:: SELECTED PASSAGE ::
◆ ◆ ◆ ◆ ◆

D.C.’s local Fox affiliate and FoxNews.com bear responsibility for publishing such thinly sourced and damaging stories, and Fox owes a better explanation of why it retracted its story. But the news sites and media personalities who regurgitated the story also bear responsibility for promoting it. That includes former speaker of the House Newt Gingrich, who uncritically repeated it on Fox & Friends on May 21. But perhaps the worst actor of all in this twisted game of telephone is Fox News host Sean Hannity.
Hannity repeatedly used his primetime show to promote the conspiracy theory to millions of viewers. On May 16, Hannity touted “explosive developments in the mysterious murder of former DNC staffer Seth Rich that could completely shatter the narrative that, in fact, WikiLeaks was working with the Russians, or that there was collusion between the Trump campaign and the Russians.”
Hannity let Wheeler spout off on air and never reported later that Wheeler had backtracked. Hannity never reported on his TV show that FoxNews.com retracted its own story, only saying on May 23 that he would “out of respect for the family’s wishes, for now, [not discuss] this matter at this time.” The family had immediately objected to coverage, but Hannity went silent only after pressure had been put on his advertisers. As the story disintegrated, Hannity grasped at straws, going so far as to promote on Twitter unsubstantiated and bizarre assertions from an Internet troll and convicted hacker from New Zealand who goes by the name “Kim Dotcom.”

◆ ◆ ◆ ◆ ◆

(Data taken from a collection)
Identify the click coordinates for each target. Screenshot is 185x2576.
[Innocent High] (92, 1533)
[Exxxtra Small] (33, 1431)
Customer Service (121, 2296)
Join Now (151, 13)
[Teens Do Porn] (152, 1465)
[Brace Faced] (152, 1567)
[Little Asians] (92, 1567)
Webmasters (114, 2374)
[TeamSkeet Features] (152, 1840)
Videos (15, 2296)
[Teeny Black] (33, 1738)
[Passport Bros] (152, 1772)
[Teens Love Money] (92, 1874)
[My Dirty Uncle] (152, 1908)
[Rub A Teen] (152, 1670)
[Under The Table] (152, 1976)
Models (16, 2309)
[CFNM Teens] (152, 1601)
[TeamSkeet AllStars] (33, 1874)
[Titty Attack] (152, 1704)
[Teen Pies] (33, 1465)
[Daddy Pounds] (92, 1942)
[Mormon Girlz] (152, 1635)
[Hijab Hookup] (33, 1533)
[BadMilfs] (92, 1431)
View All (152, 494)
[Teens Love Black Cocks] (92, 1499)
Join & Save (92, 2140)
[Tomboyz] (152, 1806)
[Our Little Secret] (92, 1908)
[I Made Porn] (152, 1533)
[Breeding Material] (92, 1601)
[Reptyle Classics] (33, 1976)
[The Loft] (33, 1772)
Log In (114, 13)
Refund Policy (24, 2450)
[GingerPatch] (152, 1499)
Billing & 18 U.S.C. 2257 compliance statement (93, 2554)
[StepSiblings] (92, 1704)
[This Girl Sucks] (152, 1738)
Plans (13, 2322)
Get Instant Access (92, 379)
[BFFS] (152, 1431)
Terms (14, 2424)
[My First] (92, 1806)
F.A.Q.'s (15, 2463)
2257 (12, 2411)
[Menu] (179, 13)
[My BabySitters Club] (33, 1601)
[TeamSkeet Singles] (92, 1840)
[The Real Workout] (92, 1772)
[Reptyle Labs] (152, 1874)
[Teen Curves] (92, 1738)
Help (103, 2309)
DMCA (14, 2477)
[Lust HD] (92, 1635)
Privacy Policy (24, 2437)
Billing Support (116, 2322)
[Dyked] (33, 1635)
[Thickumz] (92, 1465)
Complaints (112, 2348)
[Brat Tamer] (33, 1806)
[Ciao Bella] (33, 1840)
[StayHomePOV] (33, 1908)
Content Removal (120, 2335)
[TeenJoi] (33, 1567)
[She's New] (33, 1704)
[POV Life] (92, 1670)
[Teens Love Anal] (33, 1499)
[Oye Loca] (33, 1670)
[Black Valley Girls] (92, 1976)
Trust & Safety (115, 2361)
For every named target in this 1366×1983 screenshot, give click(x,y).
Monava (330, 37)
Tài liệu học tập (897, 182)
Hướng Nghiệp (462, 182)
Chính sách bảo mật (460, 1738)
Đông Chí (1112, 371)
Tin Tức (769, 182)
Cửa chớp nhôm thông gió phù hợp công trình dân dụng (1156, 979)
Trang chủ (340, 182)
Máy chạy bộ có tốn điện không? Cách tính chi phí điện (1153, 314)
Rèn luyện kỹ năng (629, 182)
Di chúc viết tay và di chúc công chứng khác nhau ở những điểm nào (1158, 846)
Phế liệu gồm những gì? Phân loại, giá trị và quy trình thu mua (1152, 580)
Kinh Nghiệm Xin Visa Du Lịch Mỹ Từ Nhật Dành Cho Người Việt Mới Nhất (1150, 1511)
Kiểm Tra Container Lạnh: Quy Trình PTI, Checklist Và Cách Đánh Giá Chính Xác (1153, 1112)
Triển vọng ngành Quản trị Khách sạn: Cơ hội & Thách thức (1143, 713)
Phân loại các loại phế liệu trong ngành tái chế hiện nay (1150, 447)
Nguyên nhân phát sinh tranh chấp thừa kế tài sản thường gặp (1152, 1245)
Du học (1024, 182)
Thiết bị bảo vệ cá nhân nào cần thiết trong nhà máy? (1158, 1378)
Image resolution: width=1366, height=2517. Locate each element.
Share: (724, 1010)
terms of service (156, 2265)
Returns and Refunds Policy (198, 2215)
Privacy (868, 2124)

◆ ◆ ◆ ◆ ◆

:: TASK OBJECTIVE ::
List every calendar date mentioned in the passage on Fox News coverage of the Seth Rich story, in the order in which they appear.

:: ANSWER TO THIS TASK ::
May 21, May 16, May 23